When we first started doing concepts for Broken Saints back in the summer of 2000, the core crew was pretty much a rookie triumvirate. Sure, I had a LITTLE more industry experience, but then I trumped the lads by 10+ solar cycles. (yes, yes…I LOOK young – but that’s just all the virgin blood drinking. For everything else, there’s Mastercard). And of the three of us, BS artist Andrew West was easily the most ‘raw’…hell, I smelled his fear and confusion when that rectangular hunk of plastic hit his desk. I damn near expected him to use it as an armrest. But after 4 years of commitment to his craft and nearly 5000 pencilled, inked, and painted sequences? The man spins gold. Scope the acrylic-on-wood self-portrait to the right. Hit PAUSE anywhere during the first 11 Chapters of the revamped DVD set. Hell, just zoom in and out on this ’til your wrist hurts. The boy’s got serious chops.

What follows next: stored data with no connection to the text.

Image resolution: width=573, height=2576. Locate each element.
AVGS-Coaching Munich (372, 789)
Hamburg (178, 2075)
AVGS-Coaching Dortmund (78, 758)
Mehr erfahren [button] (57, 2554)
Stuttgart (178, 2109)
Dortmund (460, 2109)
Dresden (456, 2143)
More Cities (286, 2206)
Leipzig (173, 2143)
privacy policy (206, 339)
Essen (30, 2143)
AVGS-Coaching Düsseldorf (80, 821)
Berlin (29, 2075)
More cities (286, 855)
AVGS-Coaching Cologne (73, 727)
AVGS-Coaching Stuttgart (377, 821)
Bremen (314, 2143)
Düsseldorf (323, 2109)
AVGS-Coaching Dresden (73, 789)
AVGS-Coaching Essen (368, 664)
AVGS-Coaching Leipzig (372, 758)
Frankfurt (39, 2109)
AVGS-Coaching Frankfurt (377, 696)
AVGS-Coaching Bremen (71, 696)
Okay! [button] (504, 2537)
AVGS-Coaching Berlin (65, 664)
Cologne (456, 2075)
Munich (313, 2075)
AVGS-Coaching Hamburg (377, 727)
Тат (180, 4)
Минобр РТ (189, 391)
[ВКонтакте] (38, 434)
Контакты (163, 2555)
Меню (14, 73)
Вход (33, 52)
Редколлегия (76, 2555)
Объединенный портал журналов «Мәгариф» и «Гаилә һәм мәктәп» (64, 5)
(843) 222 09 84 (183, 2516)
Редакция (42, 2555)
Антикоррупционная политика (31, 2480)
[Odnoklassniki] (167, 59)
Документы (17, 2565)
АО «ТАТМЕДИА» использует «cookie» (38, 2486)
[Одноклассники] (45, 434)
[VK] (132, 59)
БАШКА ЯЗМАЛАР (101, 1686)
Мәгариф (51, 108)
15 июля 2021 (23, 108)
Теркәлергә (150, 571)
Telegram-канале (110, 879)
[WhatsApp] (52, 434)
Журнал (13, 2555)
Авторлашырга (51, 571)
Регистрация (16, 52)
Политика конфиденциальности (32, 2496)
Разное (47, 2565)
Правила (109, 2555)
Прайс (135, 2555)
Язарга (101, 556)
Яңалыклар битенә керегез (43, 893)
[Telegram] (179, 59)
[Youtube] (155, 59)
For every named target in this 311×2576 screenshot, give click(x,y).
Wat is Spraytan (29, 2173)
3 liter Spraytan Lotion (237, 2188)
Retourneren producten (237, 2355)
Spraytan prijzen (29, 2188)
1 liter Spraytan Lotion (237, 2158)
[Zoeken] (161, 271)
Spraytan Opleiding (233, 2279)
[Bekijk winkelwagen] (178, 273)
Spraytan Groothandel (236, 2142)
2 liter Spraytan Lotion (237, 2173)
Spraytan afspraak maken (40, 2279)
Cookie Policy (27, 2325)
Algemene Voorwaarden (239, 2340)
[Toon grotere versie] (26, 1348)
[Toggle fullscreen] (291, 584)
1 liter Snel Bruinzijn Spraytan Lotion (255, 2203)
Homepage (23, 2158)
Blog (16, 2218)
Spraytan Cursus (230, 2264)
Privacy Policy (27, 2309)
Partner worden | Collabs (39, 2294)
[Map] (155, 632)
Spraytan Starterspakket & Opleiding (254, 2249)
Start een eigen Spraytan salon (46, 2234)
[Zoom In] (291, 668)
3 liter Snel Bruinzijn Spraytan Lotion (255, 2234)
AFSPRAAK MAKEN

So, what does this have to do with the price of microchips in Taiwan? Well, Drew and I have been friends for nearly 10 years now. He used to grace my old videogame shop in North Van and we’d have the classic Sega vs Nintendo debate until I threatened him with physical violence – I was a musclehead, he was 14, and this somehow seemed fair at the time. But nostalgia aside, our bond formed over a mutual love for compelling videogame experiences, and Nintendo almost always emerged victorious in our books. They ruled 8-bit like Mario owned Peach’s ass. They dominated 16-bit like Guile scored effortless 6-hit redizzy combos. And even in the face of stiff competition in the 32/64-bit era, nobody – and I mean NO-DAMN-BODY – could work this type of magic. Or this. Or this. We were such diehard loyalists that there were N-shaped chunks in our stools. That’s right…our love was sickeningly true.
So when I shared my intriguing finds surrounding their next platform, I knew his initial reaction would be a pretty good barometer for hardcores everywhere. Andrew is NOT an easy man to impress, and he’s definitely not one to waste words or spraypaint shit and call it shinola. This is a guy who’ll offer endless wellsprings of support…but if you fuck up? He’ll let you know. Sure, he’ll FORGIVE you for your fall from grace, but that pedestal will never reach quite as high as it once did…even in the face of compensatory brilliance.
So I told him my big ‘secret’ – the one I’d pieced together from press releases and patents – the one cobbled from closed-door party speak and movie effects guru blatherings – the divine genesis that would hopefully resurrect the House that Miyamoto built, and march it boldy towards textured polygonal zeniths yet undiscovered. And you know what he said?
“SOUNDS cool…but what about the games?”
Truer words have never been spoken, kidlets. The looming spill of gleaned technology beans may thrill you, or just reposition thousands of eyebrows in the upwards-arched formation. Just keep that essential question in your hearts before swinging the pendulum either way this weekend, gang. As the cyber prophets and flame carriers for Nintendo’s great legacy, we should all remember what this is REALLY about.
Let the games – and the speculation – begin!